PRECONCEITO Foi graças à atuação da Defensoria que Régis teve o reconhecimento público que tanto esperava no dia da sua colação de grau. Expulso de casa pela mãe aos 23 anos, assim que ela descobriu que ele tinha uma namorada, Régis trabalhou como babá e como servente de pedreiro, até passar no concurso para Guarda Civi­l em Campinas, São Paulo. Há seis anos, começou sua transformação física. Com a supervisão de um endocrinologista, passou a tomar uma injeção de testosterona por mês. Uma cirurgia retirou todos os órgãos sexuais femininos de Régis. Conforme a barba­ crescia e a voz engrossava, sua situação piorava entre os colegas de farda. “A convivência era delicada porque a guarda é extremamente machista. Até hoje, é frequente agressões contra travestis”, afirma Régis. “Um dos guardas chegou a me dizer que, se ele fosse Deus, pessoas como eu seriam queimadas na fogueira.” Para testá-lo, os colegas começaram a exigir resultados exemplares nos testes físicos obrigatórios. “Ficavam dizendo que era na corrida que eles queriam­ ver se eu era macho mesmo.” Régis corria mais rápido do que quase todo o pelotão, o que não é exigido de mulheres.
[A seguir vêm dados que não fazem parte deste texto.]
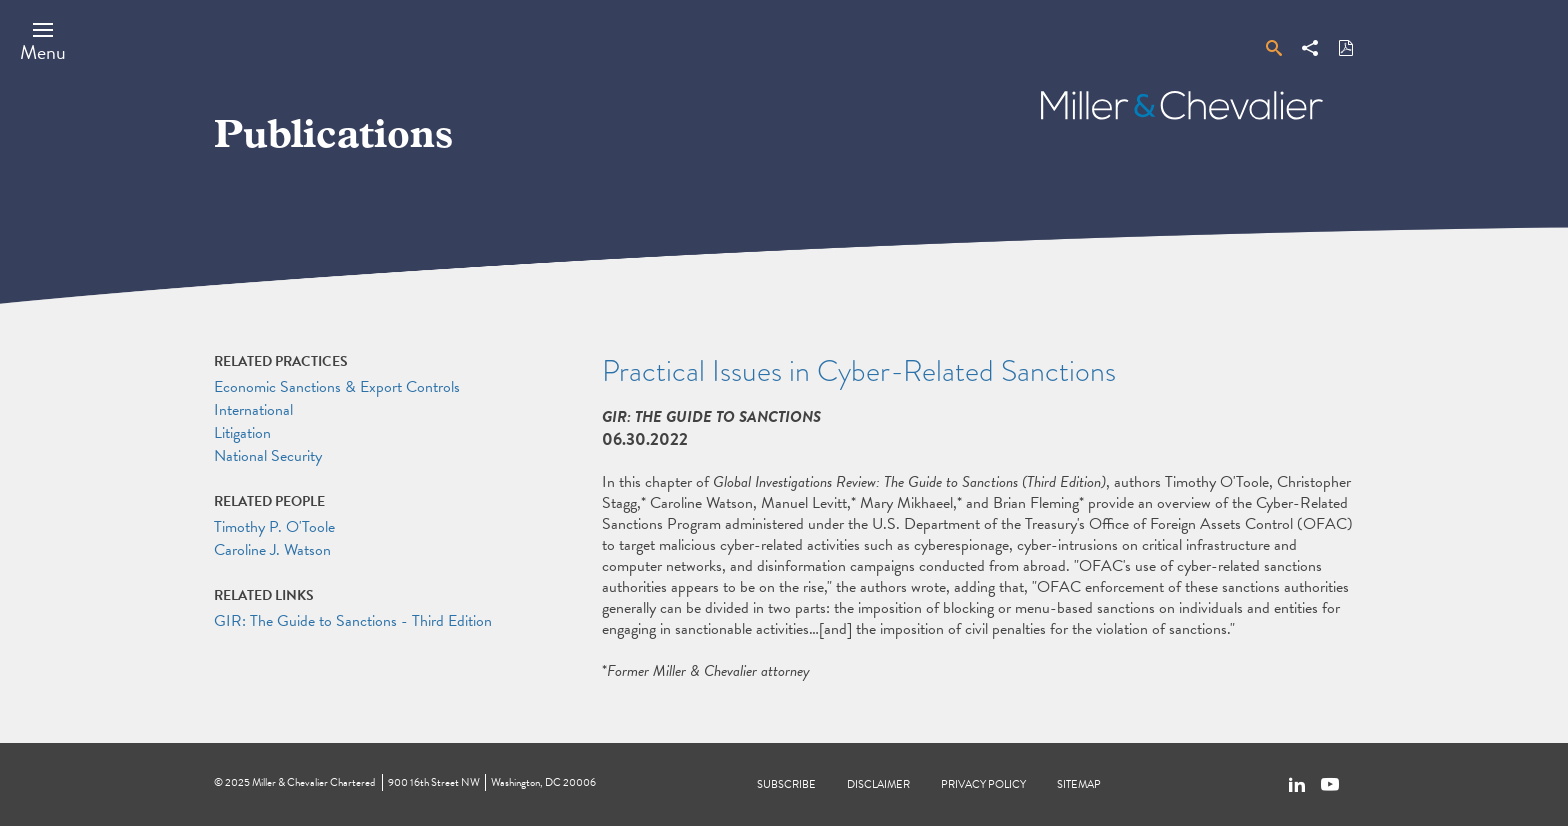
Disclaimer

Chegou a completar os testes com o pé torcido. “Melhor isso do que aguentar as piadinhas.” Quando pediu aos superiores para que seu nome na farda passasse de Márcia Regina­ para Márcio Régis, a situação se complicou. Ele chegou a sofrer sete processos administrativos ao mesmo tempo. “Eram todos sem motivo. Fui exonerado com a ­justificativa de que eu era incompetente. Mas a guarda nunca conseguiu provar isso e acabei readmitido por mandado judicial”, diz Régis, que nunca quis deixar a farda. Reincorporado ao trabalho, em vez de Regina, passou a sustentar Vascon, seu sobrenome, na farda. Ainda assim, o comando nunca permitiu que ele usasse o banheiro masculino em vez do feminino. “Eu ia na cara de pau mesmo.”